ON TOP OF ALL OF THAT
, it was a Thursday, and Carrie, who had been doing the accounting lately, was at home ill, so I had to do the payroll myself. The pages of the week’s work orders shook as I laid them on my desk. I dumped out the time chits the girls had put in the box. In Mr. Thomas’s new system I had to figure each person’s time on each project for the week and make the aggregate sum come to the same as the payroll. Forty-five hours on item 29877—sixteen-inch dragonfly shade. Marion’s rate of thirty-six and two-thirds cents per hour equaled sixteen-fifty for the week.

I couldn’t concentrate. The numbers blurred. I blinked and stared and blinked again.

I felt awful for Louis, the way Mr. Platt humiliated him. Henry did what he could, but it was Mr. Tiffany who should have spoken up for me.
The whole thing was disheartening. And where would it lead? The indispensability I believed I had achieved was shriveling.

At home I asked Merry to have my dinner tray sent up to my room, something I rarely did.

She looked at me with a scowl aimed at the world. “A fierce day for you, was it? I’ll send up a cuppa right away. The way you like it, with milk and honey. It’ll do your brave heart a world of good, dearie.”
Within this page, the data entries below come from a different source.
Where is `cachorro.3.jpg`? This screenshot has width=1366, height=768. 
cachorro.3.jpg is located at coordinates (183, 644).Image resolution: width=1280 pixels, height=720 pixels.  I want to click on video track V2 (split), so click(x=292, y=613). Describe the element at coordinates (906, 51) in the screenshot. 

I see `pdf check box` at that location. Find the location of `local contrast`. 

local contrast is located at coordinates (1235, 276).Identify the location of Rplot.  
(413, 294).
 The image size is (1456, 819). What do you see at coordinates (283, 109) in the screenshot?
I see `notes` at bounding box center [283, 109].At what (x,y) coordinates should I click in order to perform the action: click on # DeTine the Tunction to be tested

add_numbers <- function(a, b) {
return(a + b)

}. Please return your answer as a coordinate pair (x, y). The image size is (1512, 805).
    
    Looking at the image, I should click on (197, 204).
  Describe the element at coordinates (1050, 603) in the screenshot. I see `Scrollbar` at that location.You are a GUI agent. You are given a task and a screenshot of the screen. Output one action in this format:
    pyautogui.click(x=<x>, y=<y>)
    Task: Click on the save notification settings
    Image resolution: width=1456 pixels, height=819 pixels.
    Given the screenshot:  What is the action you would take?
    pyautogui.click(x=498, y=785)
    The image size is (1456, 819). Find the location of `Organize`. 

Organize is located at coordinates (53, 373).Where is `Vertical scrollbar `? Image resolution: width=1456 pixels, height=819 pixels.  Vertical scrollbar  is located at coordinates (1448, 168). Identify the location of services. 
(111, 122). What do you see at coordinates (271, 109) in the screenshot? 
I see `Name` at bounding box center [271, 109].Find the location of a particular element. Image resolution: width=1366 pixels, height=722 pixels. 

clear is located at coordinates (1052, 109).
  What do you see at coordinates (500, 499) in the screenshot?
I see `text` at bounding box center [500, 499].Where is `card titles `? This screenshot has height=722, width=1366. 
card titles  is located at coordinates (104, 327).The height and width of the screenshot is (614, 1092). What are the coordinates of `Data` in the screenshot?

Fortifying myself with tea, I spread out all the papers and dumped the girls’ accounting chits onto the bed and started. I’d done only six when the kitchen girl came back with my dinner tray. I thought eating might soothe me. Baked shad, potato pancakes, and boiled turnips with carrots. Not very exciting. I ate half and went back to work.

A knock on my door startled me.

“Booth Accounting Service. Do you have work for me?”

I opened the door. He took one look at me and the bed, and said, “Oh, dear, you’ve got the wrong thing on the bed. It should be you, not the papers. Let me do the books. Lie down. Close your eyes.”

He put the piles on the floor and opened the bedcovers. I was still in my dress. He gestured for me to take it off.

“I won’t look,” he said, and turned around.

I took the pins out of my hair and let it fall, and then unbuttoned the dress.

“Need any help?” he asked brightly.

“Only with the accounting.”

“Just offering.”

I put on my nightdress, and he spun around.

“You’re too slow. How much can a man stand?”

He laid me down and traced the lace on my gown with his index finger. “
Mmm
, pretty.” He combed my hair between his fingers. “It’s very long. I’ve always wondered.”

With one knee on the bed, he placed a whisper of a kiss on each eyelid, and I was left with the lovely, sad feeling of his elbows, arms, and wrists sliding through my hands as he raised himself upright.
Forget the damn accounting. Just lie here with me
, I felt like saying.

Instead I said, “It’s a new system. Their pay varies—there’s a list—but I have to account for their time on each project each day.”